Kirche und Missbrauch Auf Distanz in der Blase
Die katholischen Bischöfe treffen sich heute zu ihrer Vollversammlung – lieber nicht.
Die katholischen Bischöfe treffen sich heute zu ihrer Vollversammlung – lieber nicht.
München - Die katholischen Bischöfe Deutschlands können ihre Frühjahrsvollversammlung dieses Jahr nur digital abhalten. Manchem wird es recht sein, mit den Amtsbrüdern nicht im selben Raum sitzen, sich bei der Messe den Friedensgruß entbieten und die Kommunion teilen zu müssen. Es herrscht tiefer Unfrieden. Vieles, was gesagt werden müsste, ist noch lange nicht gesagt. Mancher, der das Wort „Aufklärung“ im Mund führt, schweigt beredt in eigener Sache, oder lädt alle Schuld auf tote Vorgänger beziehungsweise auf das noch lebende „System Köln“ ab.

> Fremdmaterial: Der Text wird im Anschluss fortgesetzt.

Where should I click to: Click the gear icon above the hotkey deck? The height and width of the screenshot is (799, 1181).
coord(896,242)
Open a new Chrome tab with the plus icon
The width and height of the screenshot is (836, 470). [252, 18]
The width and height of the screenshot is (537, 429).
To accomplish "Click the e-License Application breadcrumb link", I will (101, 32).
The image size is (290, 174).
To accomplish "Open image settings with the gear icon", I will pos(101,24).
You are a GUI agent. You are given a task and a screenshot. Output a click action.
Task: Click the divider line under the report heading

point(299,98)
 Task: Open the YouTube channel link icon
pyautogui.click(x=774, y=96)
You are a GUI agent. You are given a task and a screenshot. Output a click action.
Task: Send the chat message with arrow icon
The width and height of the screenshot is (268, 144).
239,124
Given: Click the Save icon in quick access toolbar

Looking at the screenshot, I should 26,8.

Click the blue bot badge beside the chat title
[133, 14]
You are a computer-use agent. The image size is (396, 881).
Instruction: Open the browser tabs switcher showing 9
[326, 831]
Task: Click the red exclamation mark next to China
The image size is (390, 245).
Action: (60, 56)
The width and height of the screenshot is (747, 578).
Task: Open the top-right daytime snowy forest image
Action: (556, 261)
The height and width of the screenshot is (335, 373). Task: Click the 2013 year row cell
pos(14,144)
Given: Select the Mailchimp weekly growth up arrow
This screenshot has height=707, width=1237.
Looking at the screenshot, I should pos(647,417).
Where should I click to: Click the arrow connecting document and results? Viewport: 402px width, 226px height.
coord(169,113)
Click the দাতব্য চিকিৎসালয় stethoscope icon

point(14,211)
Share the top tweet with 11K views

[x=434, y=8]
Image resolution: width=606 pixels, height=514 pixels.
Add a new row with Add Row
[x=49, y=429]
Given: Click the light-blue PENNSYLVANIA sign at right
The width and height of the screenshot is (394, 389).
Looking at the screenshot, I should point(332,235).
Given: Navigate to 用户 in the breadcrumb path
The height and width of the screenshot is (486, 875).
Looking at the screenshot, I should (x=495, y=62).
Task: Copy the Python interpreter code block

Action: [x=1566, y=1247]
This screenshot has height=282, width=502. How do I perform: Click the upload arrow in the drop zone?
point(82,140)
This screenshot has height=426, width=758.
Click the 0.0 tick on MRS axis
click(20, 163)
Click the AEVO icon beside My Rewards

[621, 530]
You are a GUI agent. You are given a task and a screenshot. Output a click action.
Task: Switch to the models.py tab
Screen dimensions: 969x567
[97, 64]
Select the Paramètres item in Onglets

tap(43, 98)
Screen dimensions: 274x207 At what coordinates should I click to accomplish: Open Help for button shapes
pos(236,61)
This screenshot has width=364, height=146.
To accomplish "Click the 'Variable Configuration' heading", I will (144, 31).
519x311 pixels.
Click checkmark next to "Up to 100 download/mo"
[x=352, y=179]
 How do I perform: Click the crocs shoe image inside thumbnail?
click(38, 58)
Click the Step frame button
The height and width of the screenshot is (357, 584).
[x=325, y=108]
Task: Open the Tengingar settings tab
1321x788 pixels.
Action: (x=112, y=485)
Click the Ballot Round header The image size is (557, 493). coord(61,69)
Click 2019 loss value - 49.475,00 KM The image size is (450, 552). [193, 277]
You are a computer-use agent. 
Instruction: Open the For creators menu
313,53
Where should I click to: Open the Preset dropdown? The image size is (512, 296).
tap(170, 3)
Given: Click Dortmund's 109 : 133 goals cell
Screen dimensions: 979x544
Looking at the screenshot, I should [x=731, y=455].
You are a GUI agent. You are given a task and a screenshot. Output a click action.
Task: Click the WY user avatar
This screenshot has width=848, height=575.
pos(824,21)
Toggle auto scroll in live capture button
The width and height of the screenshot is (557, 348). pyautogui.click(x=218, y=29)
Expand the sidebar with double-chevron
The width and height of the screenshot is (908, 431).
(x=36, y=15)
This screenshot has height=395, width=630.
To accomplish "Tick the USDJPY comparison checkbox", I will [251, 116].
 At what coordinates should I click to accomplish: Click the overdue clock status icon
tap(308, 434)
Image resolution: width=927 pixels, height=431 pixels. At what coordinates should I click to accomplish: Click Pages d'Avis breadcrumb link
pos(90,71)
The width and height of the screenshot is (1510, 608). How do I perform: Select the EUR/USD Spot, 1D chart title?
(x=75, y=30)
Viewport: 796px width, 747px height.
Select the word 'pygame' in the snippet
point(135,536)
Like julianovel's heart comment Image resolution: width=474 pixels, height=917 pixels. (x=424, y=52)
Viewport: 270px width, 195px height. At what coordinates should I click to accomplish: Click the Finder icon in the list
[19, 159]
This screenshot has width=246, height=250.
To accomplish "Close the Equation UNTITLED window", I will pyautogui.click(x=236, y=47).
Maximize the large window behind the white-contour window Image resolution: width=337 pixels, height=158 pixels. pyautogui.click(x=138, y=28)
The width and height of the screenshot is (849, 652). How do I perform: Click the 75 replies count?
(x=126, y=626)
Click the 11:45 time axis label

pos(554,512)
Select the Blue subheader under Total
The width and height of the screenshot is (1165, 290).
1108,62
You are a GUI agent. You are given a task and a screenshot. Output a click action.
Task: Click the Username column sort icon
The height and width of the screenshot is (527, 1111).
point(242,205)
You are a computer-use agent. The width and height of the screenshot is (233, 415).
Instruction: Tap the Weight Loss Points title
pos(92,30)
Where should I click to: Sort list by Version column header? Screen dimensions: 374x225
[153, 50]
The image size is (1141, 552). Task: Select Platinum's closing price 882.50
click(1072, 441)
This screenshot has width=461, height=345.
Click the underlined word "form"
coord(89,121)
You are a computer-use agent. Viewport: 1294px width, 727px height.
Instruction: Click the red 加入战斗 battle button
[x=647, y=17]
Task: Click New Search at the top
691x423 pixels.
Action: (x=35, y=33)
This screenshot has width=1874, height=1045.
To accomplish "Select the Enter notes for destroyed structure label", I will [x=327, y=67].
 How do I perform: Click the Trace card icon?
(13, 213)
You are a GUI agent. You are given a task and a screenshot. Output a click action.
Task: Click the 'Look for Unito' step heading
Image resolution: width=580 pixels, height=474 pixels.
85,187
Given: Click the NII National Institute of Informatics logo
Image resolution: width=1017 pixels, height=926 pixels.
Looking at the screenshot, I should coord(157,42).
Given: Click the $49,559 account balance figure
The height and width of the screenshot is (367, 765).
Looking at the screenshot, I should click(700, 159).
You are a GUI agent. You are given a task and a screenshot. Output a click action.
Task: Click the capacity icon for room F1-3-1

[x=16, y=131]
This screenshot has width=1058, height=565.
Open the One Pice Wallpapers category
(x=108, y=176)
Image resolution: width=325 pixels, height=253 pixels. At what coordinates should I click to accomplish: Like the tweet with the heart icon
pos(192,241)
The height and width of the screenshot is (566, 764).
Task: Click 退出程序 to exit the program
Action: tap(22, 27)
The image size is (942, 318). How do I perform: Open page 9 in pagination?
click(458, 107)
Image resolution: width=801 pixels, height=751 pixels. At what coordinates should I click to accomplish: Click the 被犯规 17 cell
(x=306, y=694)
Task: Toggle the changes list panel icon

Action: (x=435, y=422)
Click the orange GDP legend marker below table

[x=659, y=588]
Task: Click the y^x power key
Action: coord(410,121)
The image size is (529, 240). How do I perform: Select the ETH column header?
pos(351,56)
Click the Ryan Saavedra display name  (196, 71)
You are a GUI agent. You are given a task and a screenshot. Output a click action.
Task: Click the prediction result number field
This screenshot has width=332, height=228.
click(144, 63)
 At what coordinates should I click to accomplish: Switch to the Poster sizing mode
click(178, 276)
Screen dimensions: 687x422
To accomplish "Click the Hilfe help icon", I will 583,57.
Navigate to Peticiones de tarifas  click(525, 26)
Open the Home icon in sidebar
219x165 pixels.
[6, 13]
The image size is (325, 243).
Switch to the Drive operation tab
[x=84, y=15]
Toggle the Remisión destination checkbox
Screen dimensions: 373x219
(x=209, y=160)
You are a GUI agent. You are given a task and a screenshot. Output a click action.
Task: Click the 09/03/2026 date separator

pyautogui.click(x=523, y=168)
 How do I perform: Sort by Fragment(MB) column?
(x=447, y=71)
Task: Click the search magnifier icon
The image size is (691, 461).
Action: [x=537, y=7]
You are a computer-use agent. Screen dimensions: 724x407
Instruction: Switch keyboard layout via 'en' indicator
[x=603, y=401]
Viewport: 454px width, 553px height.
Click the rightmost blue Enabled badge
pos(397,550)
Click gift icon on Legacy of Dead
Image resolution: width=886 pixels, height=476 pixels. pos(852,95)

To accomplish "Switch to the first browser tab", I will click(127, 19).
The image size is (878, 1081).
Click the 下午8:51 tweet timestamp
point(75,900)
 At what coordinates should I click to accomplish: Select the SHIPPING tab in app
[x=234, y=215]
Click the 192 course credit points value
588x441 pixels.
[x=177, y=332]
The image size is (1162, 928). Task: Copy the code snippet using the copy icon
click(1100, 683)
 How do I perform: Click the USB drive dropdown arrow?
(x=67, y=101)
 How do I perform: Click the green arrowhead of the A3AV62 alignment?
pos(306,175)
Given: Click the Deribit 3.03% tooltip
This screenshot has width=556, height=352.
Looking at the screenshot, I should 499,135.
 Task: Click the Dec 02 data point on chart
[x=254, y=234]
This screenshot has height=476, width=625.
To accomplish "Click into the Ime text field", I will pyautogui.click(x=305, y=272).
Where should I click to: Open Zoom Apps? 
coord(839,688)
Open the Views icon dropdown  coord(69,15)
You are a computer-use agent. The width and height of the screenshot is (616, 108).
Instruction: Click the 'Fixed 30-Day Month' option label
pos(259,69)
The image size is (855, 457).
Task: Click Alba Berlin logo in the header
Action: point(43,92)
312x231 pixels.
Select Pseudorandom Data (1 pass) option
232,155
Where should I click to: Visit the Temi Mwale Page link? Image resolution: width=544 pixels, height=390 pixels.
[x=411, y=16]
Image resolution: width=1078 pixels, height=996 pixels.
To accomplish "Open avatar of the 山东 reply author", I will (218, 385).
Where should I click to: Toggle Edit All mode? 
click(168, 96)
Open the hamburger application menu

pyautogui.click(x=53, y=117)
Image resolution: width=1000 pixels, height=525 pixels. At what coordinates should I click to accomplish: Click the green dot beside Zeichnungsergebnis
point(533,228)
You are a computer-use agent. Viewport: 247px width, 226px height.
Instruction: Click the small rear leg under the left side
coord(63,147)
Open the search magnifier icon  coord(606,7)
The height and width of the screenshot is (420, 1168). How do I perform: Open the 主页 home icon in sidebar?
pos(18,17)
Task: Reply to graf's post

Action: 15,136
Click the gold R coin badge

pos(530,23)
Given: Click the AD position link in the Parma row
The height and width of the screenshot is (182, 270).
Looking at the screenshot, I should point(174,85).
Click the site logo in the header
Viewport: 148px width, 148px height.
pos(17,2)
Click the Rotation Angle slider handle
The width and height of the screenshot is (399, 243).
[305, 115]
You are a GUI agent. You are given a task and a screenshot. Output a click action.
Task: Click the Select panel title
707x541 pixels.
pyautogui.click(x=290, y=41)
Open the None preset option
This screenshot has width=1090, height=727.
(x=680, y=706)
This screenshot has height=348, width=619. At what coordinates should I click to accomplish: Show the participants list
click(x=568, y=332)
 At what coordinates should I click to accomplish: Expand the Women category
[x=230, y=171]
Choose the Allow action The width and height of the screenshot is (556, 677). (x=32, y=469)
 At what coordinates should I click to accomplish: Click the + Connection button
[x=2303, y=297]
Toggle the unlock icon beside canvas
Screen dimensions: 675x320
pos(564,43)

Andere vertrösten auf immer später erscheinende Gutachten oder veröffentlichen Missbrauchsstudien, in denen zwei Drittel der Seiten weiß sind. Ein paar, gewiss, haben ihre Hausaufgaben gemacht, doch jeder macht sie anders, so dass Gemeinsamkeit oder gar Überzeugungskraft auch daraus nicht erwächst.
Ein so verheerendes Bild wie heute hat der höhere deutsche Klerus noch nie abgegeben. Derweil verzweifeln unten die Pfarrer und stimmen Gläubige mit den Füßen ab – wenn sie denn noch einen Gedanken an diese Kirche verschwenden. Es gibt ein Reformprojekt: den „Synodalen Weg“. Doch dieser ist ein Insiderklüngel zur Selbstbestätigung. Außerhalb der Blase bricht das Leben zusammen.